Keeping it smooth, from Chicago to the world beyond!
I'm So Mad I Could Explode!

My weekend in Charlotte has been ruined, all because the only guy I know down there has ruined our plans together. We were planning to celebrate his birthday once I arrived in the Queen City, but for some reason, he did not show up, and I cannot forgive him for that. I thought Teddy knew better than to leave me hanging. If he had told me he couldn't spend the occasion with me, I would've understood, and I could've either stayed in Greensboro or returned to Raleigh. I was so proud of Teddy when he sent me his special wish on my birthday that I agreed to return the favor. But now, I'm very angry because he never showed up like he said he would. Just for that, I need some time to cool off before I head back home to Chicago. And he can forget about the piano lessons because he lost his chance. I might forgive him in due time, but right now, I'm still mad at him because I never got to see him. In fact, I may not return to Charlotte anytime soon, unless he straightens up and realizes his mistake. And the next time he decides to ditch me, he can tell me in advance so I wouldn't have to come see him, only to find that he hasn't showed up. Just to teach him a lesson, I might return back to Baltimore to try to patch things up with Rhanda, and possibly bridge the ever-growing distance.

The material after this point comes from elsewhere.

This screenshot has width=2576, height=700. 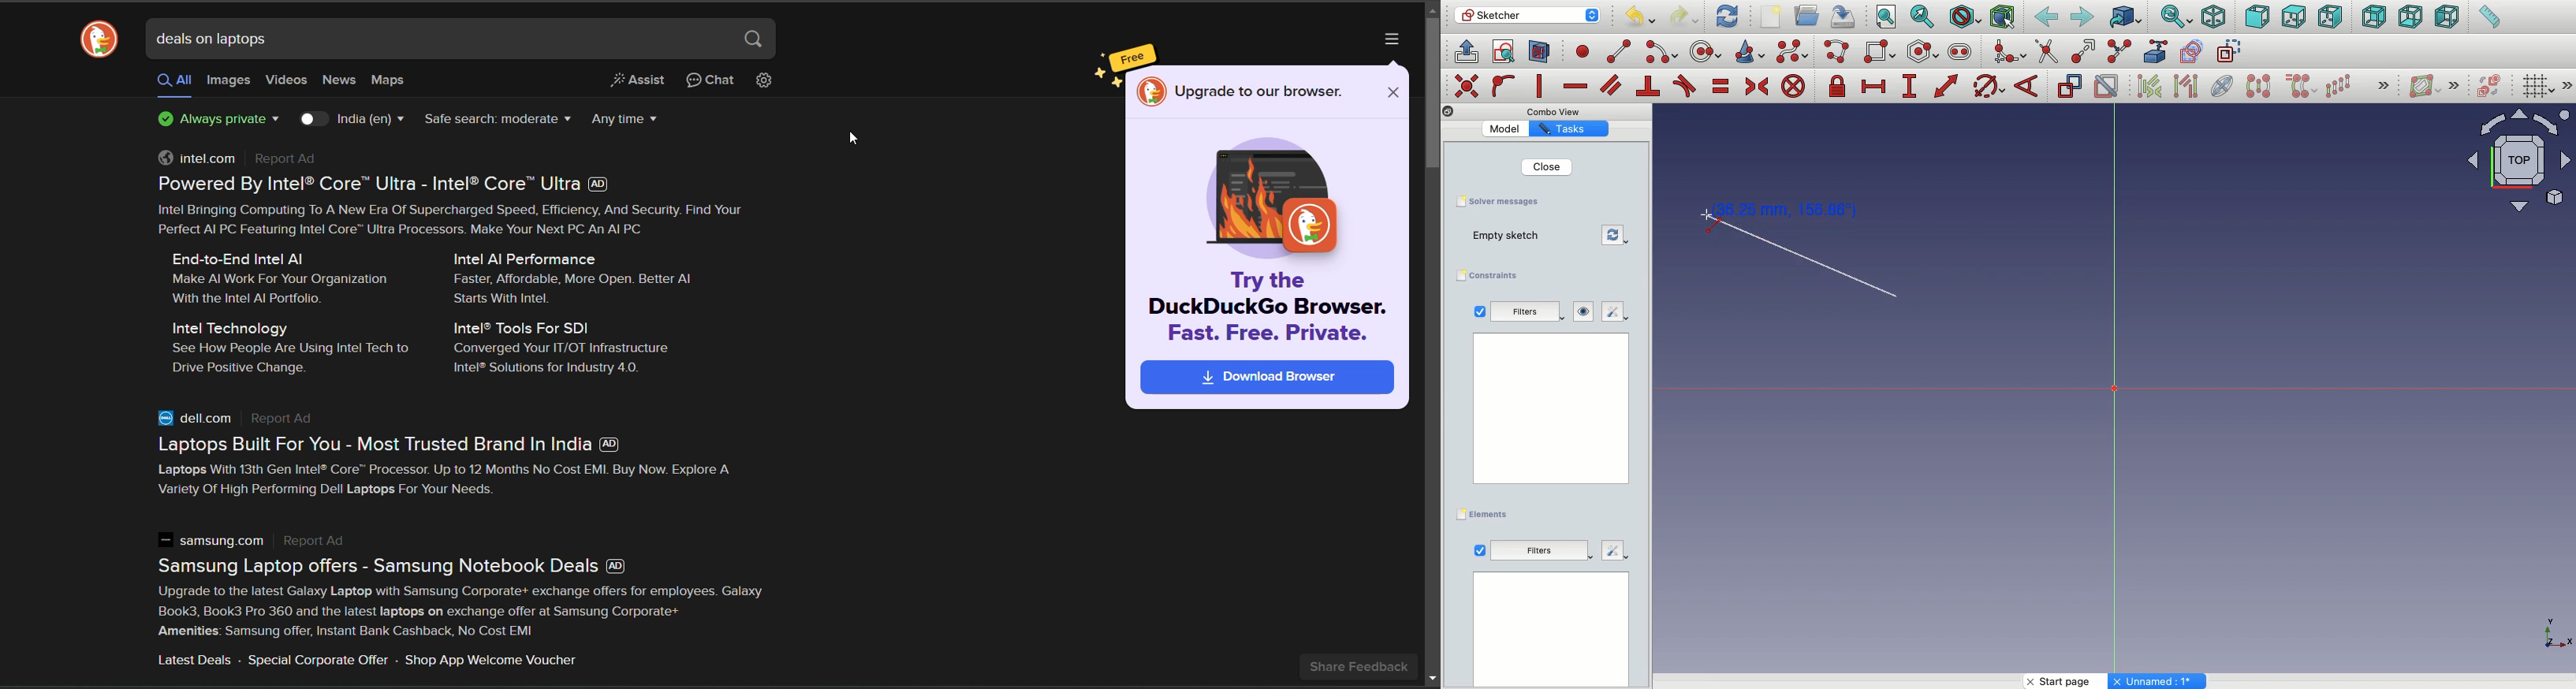 What do you see at coordinates (1706, 51) in the screenshot?
I see `circle` at bounding box center [1706, 51].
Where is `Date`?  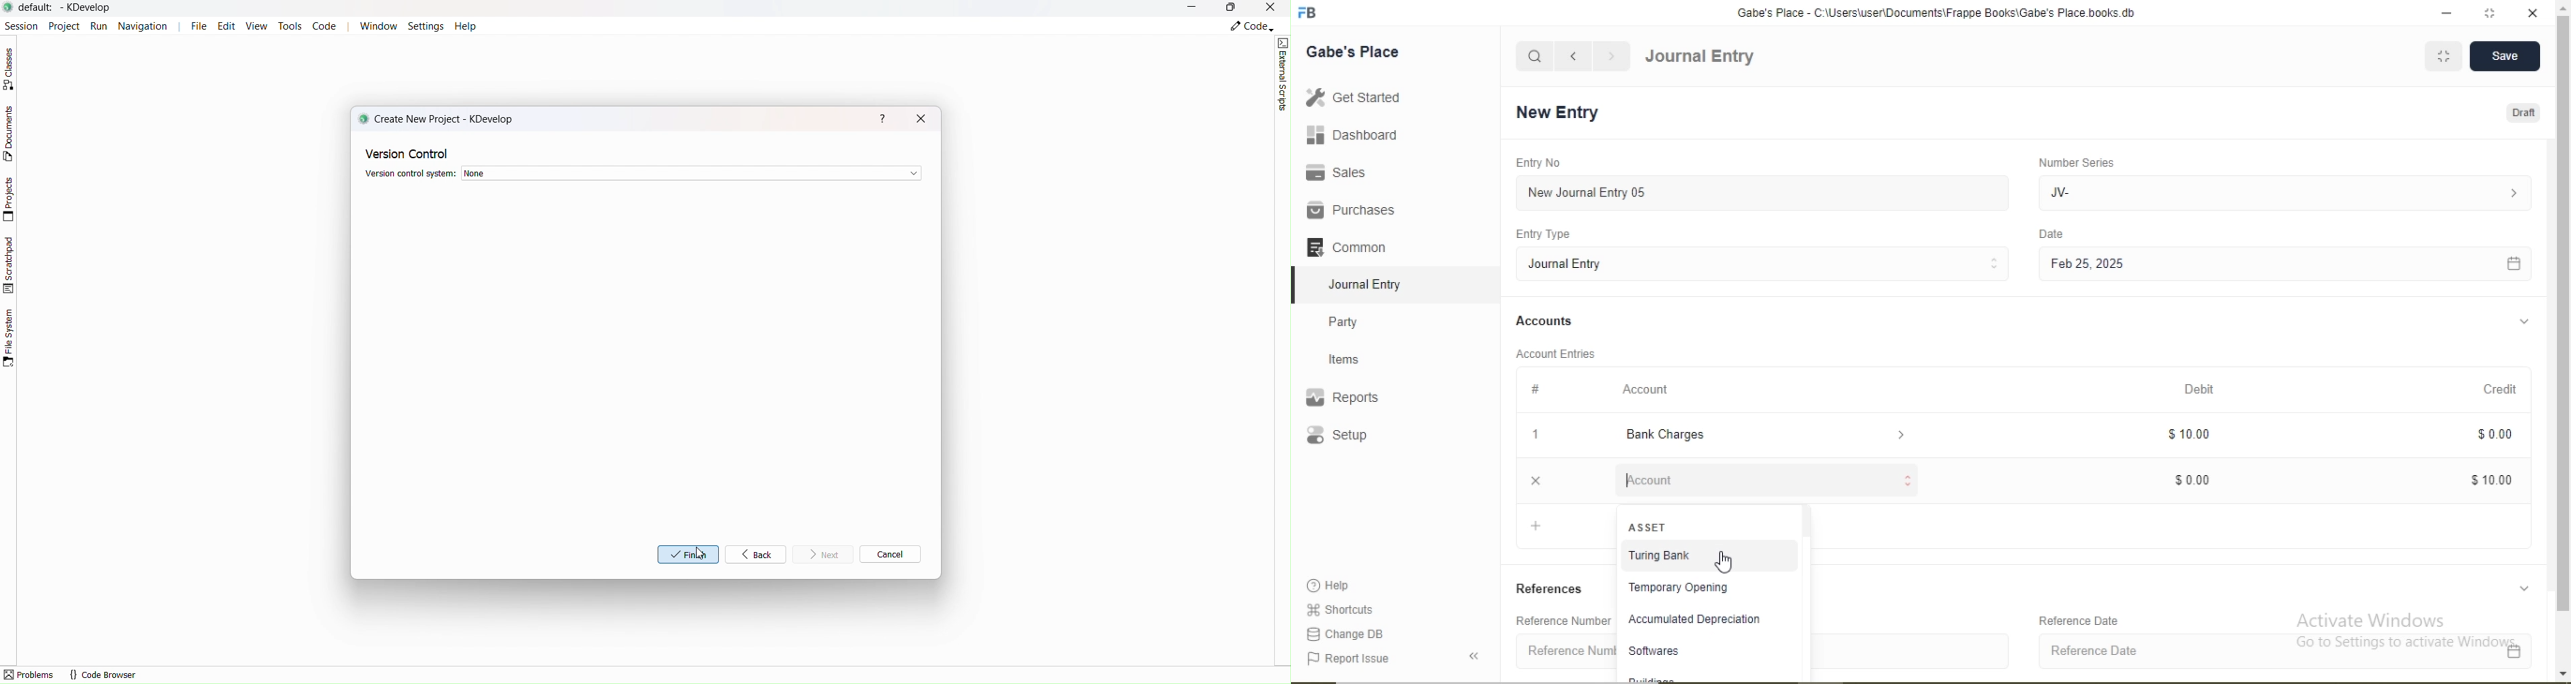 Date is located at coordinates (2060, 234).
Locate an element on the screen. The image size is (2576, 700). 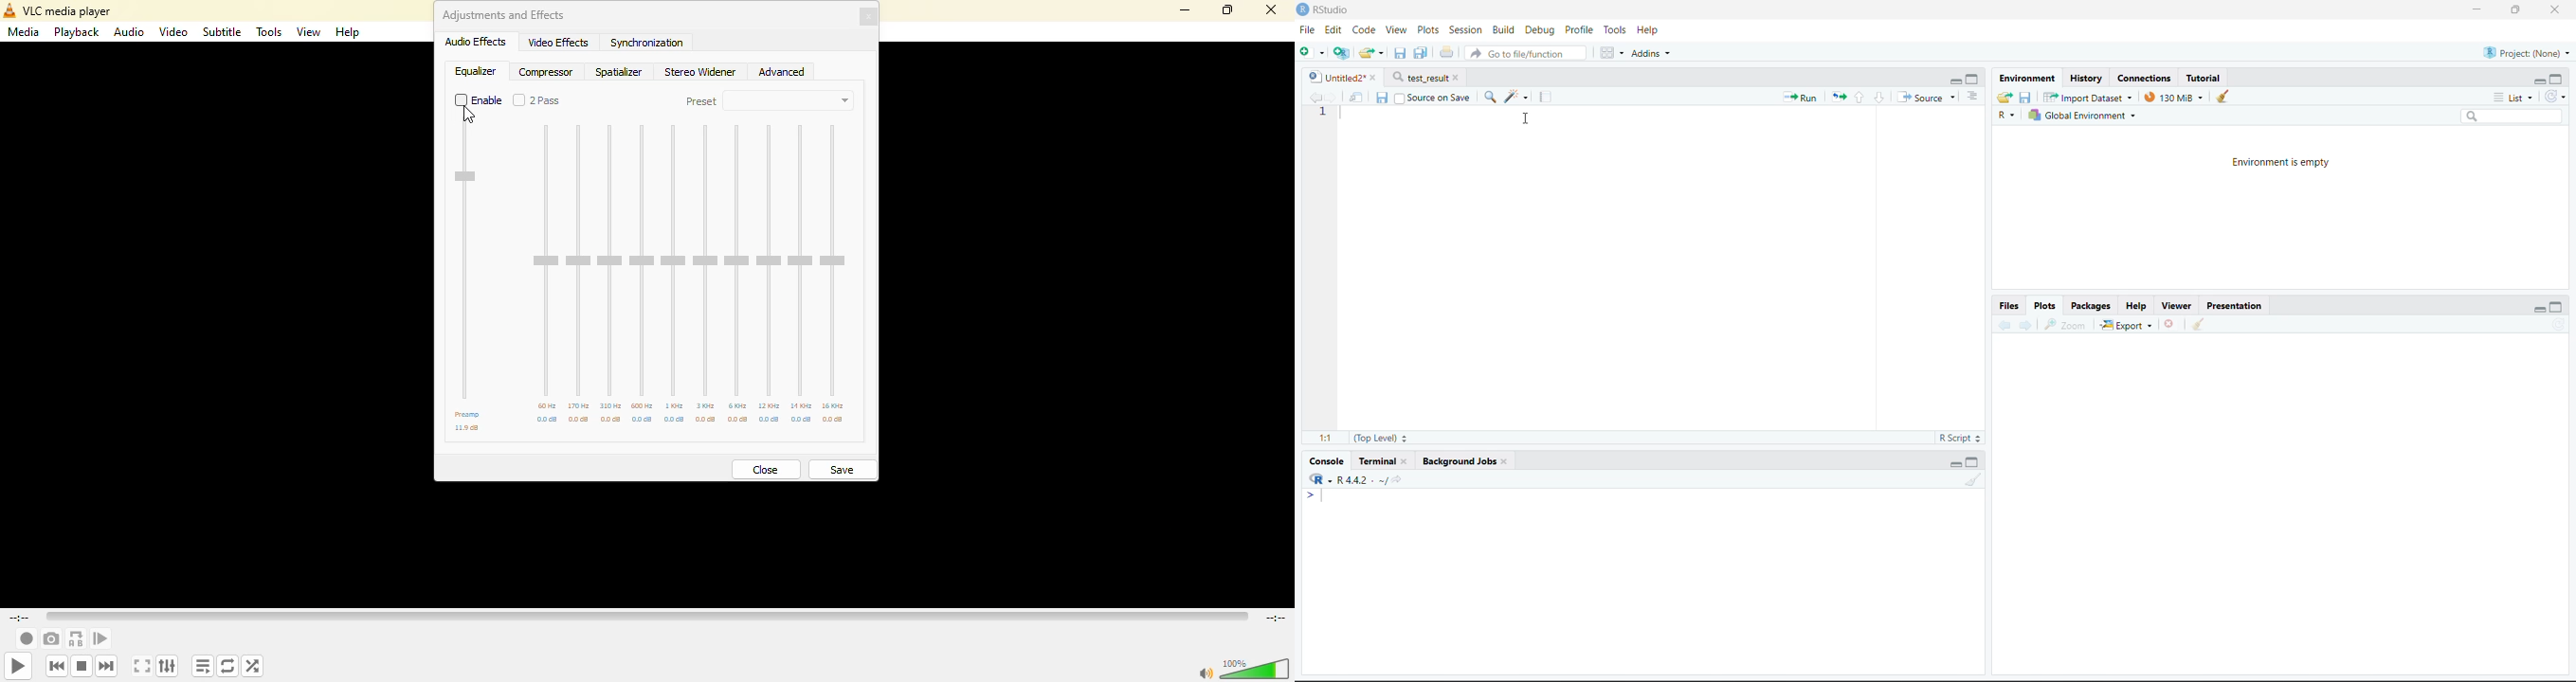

As my friends like to tell me, long-distance relationships almost never work, because they usually fall apart. So what if Chicago is 700 miles and a time zone away from Baltimore? At least I told Rhanda I was sorry for leaving her, but Walter told me that he wanted me to return and get the band back together. And that's why I have returned to Chicago, not because I wanted to, but because I had some unfinished business there. If I hadn't been asked to come back home, I would've stayed in Baltimore, and I might've been married to her by now. But now, who knows if I'll ever return? I'm keeping hope alive for that. As for Teddy, if he ever reads this, I hope he'll change his ways and stop being an idiot. I really like him, but this time, he's made me lose my cool like no one else ever had before. I must close for now, and get ready to return to Chicago tomorrow. Hopefully before I leave, I will get an email or phone call telling me he is sorry that he ruined my weekend. I really want him to make sure he gets the message.